South Sudan president pledges free and fair elections in 2024

 South President Salva Kiir has reiterated his administration’s commitment to free and fair elections come 2024 at the end of the transitional period.

He was on Thursday meeting the US Ambassador to Juba, Michael J. Adler in his office.

During the meeting, the South Sudanese leader briefed the US official about efforts in place to ensure all prerequisites for the conduct of free and fair elections are in place.

Ambassador Adler, the state-owned television (SSBC) reported, said he discussed with the South Sudanese leader the requirements for the elections, which includes a legal framework that provides for political and civic space as well as a politically neutral security force that can be achieved by the deployment of the necessary unified forces.

He further disclosed that the Joe Biden administration is working with governments as well as civil society entities around the world to prevent, resolve and mitigate violent conflicts.

 However, while President Kiir and members of his administration are determined to push for the conduct of elections, leading opposition and foreign diplomats have expressed concerns that credible elections require addressing the violence across the country.
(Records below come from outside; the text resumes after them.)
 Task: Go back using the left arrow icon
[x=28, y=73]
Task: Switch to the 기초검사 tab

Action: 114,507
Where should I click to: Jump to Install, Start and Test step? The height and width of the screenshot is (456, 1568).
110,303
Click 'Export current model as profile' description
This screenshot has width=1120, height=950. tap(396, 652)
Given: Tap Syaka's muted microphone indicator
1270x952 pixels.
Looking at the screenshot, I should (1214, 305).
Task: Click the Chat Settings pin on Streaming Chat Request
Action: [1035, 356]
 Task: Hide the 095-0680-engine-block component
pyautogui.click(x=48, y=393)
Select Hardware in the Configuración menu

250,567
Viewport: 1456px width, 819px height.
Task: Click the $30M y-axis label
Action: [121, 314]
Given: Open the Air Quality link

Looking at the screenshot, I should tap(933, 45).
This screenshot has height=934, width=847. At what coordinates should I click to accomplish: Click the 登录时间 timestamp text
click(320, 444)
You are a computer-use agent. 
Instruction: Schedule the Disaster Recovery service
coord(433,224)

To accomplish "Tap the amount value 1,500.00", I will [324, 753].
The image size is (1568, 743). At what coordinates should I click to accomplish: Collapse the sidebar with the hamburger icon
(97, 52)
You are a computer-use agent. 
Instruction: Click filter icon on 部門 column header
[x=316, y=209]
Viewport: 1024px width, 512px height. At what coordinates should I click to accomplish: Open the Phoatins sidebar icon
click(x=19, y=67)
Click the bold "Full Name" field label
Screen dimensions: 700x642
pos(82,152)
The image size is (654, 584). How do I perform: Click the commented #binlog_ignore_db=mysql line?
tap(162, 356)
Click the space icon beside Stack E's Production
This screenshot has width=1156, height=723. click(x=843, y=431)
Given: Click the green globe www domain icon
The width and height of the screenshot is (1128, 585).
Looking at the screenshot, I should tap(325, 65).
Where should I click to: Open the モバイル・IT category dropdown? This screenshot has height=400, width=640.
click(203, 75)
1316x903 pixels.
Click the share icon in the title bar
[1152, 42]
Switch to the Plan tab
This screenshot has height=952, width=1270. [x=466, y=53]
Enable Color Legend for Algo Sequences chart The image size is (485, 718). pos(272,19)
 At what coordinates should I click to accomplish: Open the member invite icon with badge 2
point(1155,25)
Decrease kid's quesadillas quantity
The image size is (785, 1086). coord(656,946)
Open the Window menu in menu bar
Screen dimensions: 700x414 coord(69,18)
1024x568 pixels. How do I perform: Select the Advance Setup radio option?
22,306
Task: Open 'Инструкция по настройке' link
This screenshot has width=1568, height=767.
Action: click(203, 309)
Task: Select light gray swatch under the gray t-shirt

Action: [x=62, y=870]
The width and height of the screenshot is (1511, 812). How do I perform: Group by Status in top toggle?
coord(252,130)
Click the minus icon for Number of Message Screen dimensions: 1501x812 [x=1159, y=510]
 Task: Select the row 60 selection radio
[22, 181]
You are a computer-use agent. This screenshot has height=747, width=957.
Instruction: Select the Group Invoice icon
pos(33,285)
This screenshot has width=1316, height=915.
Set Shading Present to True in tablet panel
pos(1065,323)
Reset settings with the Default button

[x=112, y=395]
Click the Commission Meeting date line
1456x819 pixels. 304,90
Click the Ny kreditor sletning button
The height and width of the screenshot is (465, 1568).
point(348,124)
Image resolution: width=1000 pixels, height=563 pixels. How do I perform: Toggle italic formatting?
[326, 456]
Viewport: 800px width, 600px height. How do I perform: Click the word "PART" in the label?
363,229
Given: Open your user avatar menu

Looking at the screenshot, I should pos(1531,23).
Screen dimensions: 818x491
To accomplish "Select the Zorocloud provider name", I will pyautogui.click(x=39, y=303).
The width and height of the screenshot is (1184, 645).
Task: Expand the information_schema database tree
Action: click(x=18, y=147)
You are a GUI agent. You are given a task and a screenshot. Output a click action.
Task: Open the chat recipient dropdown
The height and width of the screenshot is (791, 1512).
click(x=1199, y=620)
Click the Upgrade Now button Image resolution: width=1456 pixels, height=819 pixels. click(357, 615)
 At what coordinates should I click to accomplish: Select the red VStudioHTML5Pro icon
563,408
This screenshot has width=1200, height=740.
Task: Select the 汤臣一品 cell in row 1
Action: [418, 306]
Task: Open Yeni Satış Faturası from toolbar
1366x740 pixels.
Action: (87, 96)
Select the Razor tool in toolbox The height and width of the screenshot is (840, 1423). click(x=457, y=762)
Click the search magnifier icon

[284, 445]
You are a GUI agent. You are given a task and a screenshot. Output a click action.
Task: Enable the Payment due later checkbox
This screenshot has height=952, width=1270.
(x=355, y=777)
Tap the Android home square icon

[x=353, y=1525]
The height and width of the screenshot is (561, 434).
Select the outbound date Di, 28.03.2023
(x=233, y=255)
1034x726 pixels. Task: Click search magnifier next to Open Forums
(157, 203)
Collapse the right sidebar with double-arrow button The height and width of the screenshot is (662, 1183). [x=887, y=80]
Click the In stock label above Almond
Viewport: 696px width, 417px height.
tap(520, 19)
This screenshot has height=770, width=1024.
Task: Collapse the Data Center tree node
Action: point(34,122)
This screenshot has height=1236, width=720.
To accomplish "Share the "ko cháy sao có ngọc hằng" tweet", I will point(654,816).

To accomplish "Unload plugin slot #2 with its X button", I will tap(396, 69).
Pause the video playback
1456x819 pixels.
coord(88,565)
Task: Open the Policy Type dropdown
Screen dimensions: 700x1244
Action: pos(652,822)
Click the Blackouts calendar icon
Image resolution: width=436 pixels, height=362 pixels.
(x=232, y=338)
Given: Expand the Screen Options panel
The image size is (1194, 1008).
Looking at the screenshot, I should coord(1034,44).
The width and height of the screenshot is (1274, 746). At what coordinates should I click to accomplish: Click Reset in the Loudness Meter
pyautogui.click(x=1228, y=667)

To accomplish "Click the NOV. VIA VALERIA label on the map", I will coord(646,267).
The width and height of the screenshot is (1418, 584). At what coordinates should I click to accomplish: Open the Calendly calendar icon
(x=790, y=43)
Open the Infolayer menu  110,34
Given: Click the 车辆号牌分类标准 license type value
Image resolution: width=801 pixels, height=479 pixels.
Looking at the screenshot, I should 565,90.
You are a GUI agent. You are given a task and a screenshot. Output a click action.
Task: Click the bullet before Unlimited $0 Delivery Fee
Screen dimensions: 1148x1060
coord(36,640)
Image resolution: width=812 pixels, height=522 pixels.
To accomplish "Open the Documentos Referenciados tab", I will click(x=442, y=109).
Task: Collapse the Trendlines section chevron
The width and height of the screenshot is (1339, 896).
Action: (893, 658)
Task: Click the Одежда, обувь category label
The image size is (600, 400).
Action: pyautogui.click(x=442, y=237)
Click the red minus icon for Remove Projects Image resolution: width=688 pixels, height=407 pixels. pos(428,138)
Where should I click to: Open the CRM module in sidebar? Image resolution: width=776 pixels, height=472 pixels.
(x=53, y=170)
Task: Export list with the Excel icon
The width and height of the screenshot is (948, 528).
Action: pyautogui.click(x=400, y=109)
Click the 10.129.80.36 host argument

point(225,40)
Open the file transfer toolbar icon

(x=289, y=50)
Already, previously peaceful areas have fallen into traps of tensions and violence, causing fear in Eastern and Central Equatoria, Unity, Warrap, and Jonglei states, as well as the Abyei Administrative Area, where civilians have endured multiple attacks, fueling a cycle of cattle raiding, abductions, revenge killings and gender-based violence.

South Sudan is expected to hold its first democratic elections in December 2024 as per the 2018 peace agreement. But given disagreements between Kiir and other leading opposition parties, it is unclear whether the potential elections will take place next year.

President Salva Kiir and First Vice President Riek Machar are already divided on elections conduct, amid concerns over delays in the implementation of key provisions of the peace deal.

Kiir expressed his frustrations on the delays in the polls at the swearing-in ceremony of newly appointed SPLM national advisors, secretaries, and deputy secretaries last month.

In August last year, South Sudan’s leaders signed a two-year extension of the transitional government, in a move foreign partners warned as lacking legitimacy.

This was the second time the parties extended the country’s transitional period.

Machar said implementation of key provisions in the roadmap is behind schedule.

In July, the Special Representative of the United Nations Secretary General in South Sudan, Nicholas Haysom said the young nation could still make significant strides towards this December 2024 target to hold elections with political will, adequate resourcing and commitment to create an appropriate political environment.